===== Records for the exercise =====

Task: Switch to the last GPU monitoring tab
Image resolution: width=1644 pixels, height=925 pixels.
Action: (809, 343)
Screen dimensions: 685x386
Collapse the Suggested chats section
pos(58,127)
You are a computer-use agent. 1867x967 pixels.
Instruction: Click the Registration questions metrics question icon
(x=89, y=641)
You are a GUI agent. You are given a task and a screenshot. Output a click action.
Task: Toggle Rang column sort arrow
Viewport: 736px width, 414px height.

=====

— Problem to solve —
Without omission, return all of the records exactly as given.

— Result —
Task: Switch to the last GPU monitoring tab
Image resolution: width=1644 pixels, height=925 pixels.
Action: (809, 343)
Screen dimensions: 685x386
Collapse the Suggested chats section
pos(58,127)
You are a computer-use agent. 1867x967 pixels.
Instruction: Click the Registration questions metrics question icon
(x=89, y=641)
You are a GUI agent. You are given a task and a screenshot. Output a click action.
Task: Toggle Rang column sort arrow
Viewport: 736px width, 414px height.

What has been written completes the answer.